Direction a:
In the Frodo discussion, at which four places did Frodo expect to go on alone?

Reading passage:
▼
Frodo keeps saying that he ("I") am going to take this or that way, even though they are four Hobbits and as many ponies. They are a whole little party/fellowship already before Rivendell.

I know that he was supposed to go all alone originally, but that's hardly relevant as they were three even when they set out from Bag End, and soon four. Yet it's always "I" rather than "we", and nobody even comments on it. Is Frodo some kind of egomaniac? Hardly. He seems sympathetic and generally a good Hobbit in all (or most) other ways. So why does he insist on talking about him and himself only choosing a certain path and whatnot?

  • 15
    Because he's the boss here and they're his lackeys
    – Valorum
    Apr 10 at 17:01
  • 18
    More to the point, he's the only adult. Merry and Pippin are (the equivalent of) teenagers, and Sam is "just" a servant. Apr 10 at 18:18
  • 9
    @Samunwise - can you edit in some specific examples, along with why you believe they're inappropriate, please?
    – Lesser son
    Apr 10 at 20:09

2 Answers 2


Frodo never intended to take anyone but himself, and does not want to speak for anyone else. Merry, Pippin and Samwise uncovered Frodo's plans and convinced him that they could be useful in the early parts of Frodo's travels, but Frodo never wished to risk their lives, and so never spoke as if he expected anyone else to go along. At every step of the way, Frodo expected to go on alone (at Hobbiton, at Buckland, at Rivendell, and at the Riverside). Frodo's friends deserve full marks for courage in refusing each opportunity to turn back or stay behind.
▲
Direction b:
Rewrite only the part of the entries that opens with the line containing "This screenshot has width=952, height=1233." and closes with the line containing "Dove is located at coordinates (794, 904).", swapping "handsaw" for "hacksaw" and leaving everything else unchanged.

Rows:
▼
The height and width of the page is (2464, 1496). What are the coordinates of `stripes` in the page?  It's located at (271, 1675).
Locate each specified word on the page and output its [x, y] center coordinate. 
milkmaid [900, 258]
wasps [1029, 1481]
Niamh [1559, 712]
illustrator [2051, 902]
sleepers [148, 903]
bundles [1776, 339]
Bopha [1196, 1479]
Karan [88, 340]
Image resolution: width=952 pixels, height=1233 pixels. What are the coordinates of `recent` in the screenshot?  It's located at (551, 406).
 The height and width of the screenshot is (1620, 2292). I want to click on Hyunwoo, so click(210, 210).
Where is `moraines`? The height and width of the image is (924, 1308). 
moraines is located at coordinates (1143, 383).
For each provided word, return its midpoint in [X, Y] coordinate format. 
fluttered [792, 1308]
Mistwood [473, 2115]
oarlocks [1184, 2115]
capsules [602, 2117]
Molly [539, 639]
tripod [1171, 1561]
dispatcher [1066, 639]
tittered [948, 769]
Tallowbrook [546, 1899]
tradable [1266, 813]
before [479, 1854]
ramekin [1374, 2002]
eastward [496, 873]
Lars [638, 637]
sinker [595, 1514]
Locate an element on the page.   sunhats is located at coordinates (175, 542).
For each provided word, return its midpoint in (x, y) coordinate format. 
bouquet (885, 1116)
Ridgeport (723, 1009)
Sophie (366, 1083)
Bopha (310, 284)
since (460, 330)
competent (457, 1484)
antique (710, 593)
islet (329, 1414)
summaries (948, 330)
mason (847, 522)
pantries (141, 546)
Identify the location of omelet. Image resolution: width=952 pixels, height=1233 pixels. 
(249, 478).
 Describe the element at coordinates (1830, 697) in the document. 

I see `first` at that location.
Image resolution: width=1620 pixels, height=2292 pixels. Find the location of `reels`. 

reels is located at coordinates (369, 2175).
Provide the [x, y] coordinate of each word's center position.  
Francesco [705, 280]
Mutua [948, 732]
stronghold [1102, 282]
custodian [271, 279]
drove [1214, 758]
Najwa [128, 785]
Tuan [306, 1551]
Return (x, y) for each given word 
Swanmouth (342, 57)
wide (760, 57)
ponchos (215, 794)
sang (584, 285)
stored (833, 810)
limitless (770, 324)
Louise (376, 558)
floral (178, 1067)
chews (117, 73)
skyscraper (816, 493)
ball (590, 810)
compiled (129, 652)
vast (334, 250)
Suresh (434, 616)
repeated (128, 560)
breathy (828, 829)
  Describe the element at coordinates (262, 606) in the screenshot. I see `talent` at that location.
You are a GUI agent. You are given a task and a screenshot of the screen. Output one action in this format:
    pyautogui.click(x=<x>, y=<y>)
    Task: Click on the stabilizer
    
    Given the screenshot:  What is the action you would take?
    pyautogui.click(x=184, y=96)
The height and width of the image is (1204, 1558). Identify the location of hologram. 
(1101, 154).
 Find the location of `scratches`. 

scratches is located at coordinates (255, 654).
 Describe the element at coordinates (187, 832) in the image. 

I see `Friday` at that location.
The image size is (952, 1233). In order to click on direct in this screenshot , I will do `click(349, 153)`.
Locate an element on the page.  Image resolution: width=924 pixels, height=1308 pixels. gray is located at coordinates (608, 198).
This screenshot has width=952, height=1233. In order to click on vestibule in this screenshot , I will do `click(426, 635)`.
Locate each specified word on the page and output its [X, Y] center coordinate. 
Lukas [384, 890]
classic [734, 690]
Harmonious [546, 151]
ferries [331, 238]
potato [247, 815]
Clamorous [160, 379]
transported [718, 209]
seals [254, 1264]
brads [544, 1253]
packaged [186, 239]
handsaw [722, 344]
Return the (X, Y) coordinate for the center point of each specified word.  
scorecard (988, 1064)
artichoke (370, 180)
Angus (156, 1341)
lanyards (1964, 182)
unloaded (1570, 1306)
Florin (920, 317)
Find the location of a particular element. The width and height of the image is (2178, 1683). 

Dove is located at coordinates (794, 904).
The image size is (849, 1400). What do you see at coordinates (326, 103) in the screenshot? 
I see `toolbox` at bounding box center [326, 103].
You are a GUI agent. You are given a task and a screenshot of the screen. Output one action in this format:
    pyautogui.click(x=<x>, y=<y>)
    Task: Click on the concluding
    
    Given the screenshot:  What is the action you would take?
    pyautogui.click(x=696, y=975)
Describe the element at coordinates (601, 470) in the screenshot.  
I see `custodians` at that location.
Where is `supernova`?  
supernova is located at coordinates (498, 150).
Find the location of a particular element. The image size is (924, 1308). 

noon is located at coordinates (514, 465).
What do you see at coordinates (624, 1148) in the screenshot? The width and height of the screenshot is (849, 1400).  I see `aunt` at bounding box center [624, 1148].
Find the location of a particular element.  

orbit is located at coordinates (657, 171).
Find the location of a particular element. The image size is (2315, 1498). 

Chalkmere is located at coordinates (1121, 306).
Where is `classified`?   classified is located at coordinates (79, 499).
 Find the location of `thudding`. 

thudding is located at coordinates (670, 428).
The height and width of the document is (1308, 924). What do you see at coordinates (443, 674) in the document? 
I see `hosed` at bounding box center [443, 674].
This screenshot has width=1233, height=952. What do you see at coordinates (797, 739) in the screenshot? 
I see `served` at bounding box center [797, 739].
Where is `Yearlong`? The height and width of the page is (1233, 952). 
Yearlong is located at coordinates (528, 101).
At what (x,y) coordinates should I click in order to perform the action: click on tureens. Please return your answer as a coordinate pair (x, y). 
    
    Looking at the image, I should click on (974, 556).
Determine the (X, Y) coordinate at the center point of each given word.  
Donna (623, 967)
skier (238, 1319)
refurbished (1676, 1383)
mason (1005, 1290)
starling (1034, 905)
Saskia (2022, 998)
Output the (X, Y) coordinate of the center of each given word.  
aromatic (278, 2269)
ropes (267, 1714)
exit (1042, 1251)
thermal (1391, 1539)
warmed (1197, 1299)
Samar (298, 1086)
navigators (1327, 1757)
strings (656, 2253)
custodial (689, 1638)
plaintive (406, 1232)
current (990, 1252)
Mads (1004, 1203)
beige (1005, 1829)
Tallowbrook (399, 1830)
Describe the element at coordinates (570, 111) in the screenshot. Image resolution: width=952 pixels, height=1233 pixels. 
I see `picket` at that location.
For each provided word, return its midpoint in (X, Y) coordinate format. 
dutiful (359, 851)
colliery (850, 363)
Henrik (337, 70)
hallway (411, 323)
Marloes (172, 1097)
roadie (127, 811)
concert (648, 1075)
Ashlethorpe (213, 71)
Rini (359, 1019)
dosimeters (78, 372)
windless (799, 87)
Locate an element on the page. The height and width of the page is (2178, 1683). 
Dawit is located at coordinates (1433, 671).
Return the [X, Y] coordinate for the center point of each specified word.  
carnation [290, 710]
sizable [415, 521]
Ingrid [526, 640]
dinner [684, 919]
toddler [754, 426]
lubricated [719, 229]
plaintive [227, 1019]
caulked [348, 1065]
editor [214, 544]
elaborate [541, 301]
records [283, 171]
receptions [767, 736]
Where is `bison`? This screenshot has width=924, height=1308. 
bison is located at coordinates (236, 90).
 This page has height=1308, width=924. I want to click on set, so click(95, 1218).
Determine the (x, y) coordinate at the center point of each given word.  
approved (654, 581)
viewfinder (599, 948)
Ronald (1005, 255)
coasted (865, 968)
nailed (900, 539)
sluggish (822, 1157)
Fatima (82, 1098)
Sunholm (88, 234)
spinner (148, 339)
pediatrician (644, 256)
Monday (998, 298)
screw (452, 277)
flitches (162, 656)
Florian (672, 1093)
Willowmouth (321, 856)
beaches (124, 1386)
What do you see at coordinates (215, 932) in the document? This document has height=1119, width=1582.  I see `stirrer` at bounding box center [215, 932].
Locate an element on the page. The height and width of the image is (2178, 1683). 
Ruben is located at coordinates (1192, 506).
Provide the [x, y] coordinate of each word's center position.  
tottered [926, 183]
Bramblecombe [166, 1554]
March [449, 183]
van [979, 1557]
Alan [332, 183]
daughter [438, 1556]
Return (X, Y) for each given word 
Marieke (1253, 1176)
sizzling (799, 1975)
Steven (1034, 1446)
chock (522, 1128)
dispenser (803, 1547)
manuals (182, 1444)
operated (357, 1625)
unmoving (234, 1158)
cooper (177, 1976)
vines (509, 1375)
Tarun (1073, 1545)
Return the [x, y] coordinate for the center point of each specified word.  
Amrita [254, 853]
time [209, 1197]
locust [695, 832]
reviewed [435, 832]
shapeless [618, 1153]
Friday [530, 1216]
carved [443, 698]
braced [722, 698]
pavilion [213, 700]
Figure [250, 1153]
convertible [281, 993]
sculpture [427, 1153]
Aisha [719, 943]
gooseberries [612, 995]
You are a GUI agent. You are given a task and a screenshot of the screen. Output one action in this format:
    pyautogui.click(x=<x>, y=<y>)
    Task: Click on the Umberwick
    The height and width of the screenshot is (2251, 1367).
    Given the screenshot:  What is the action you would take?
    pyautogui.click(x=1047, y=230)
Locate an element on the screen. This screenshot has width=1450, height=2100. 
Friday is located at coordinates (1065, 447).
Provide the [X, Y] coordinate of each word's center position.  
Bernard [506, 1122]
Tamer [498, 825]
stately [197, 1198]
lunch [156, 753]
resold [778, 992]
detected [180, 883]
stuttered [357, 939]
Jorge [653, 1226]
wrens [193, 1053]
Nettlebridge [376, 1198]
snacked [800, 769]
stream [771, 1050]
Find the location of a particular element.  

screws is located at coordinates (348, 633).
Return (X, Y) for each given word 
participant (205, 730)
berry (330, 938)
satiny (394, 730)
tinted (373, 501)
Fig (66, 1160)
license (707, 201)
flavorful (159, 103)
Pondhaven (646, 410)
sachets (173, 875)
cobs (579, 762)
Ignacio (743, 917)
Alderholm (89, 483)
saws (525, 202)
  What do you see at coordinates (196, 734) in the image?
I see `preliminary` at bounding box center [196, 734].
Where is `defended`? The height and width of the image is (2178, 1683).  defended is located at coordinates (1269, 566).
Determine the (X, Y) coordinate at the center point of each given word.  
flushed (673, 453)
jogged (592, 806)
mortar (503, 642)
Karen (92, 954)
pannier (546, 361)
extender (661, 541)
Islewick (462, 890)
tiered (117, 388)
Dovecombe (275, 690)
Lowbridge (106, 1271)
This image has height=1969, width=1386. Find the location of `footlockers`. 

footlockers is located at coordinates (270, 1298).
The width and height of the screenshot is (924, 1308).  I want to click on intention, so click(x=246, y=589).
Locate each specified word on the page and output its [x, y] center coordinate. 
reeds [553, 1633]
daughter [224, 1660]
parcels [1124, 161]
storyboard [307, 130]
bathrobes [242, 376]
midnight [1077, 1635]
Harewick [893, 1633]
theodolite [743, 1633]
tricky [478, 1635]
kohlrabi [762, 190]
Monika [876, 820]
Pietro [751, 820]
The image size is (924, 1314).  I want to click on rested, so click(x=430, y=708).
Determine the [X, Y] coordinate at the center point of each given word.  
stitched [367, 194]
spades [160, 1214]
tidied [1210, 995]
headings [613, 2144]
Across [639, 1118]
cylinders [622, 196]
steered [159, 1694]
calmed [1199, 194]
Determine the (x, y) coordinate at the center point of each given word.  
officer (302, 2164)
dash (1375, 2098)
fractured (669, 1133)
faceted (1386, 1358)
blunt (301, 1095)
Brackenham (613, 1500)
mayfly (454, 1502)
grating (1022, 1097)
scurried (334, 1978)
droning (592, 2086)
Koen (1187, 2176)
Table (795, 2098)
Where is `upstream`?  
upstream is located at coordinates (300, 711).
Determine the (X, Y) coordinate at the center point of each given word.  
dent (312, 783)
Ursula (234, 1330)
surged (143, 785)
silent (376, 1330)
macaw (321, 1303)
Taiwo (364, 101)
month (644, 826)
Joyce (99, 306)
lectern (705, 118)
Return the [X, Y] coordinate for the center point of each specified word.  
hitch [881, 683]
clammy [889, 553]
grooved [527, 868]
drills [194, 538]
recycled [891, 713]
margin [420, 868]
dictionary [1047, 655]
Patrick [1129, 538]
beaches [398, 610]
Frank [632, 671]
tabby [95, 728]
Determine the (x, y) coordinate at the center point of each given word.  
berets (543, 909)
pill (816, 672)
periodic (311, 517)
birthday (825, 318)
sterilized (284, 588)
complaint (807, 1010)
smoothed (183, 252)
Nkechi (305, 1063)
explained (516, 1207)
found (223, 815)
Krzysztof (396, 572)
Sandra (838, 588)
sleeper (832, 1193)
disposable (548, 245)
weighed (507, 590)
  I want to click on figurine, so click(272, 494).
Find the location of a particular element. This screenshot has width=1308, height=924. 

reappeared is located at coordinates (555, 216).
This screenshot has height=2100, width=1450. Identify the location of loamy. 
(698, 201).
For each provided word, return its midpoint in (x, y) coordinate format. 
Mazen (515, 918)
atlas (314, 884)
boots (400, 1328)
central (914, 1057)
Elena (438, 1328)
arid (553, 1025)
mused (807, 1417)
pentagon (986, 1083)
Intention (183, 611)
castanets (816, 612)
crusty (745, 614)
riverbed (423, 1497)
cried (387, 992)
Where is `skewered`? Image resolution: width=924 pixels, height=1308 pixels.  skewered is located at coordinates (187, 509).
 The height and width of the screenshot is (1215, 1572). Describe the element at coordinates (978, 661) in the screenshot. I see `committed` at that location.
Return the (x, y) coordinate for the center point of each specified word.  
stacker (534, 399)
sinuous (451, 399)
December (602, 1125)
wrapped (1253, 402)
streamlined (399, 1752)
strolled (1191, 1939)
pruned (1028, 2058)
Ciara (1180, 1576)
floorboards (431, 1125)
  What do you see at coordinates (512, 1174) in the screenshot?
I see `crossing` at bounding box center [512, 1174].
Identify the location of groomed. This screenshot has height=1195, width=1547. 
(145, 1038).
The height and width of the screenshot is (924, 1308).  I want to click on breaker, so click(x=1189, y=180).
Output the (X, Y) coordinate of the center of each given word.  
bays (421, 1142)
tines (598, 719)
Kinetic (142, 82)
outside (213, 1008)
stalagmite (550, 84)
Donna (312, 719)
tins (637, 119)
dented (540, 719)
▲
Task answer a:
Hobbiton, Buckland, Rivendell, and the Riverside.

Task answer b:
This screenshot has width=952, height=1233. In order to click on vestibule in this screenshot , I will do `click(426, 635)`.
Locate each specified word on the page and output its [X, Y] center coordinate. 
Lukas [384, 890]
classic [734, 690]
Harmonious [546, 151]
ferries [331, 238]
potato [247, 815]
Clamorous [160, 379]
transported [718, 209]
seals [254, 1264]
brads [544, 1253]
packaged [186, 239]
hacksaw [722, 344]
Return the (X, Y) coordinate for the center point of each specified word.  
scorecard (988, 1064)
artichoke (370, 180)
Angus (156, 1341)
lanyards (1964, 182)
unloaded (1570, 1306)
Florin (920, 317)
Find the location of a particular element. The width and height of the image is (2178, 1683). 

Dove is located at coordinates (794, 904).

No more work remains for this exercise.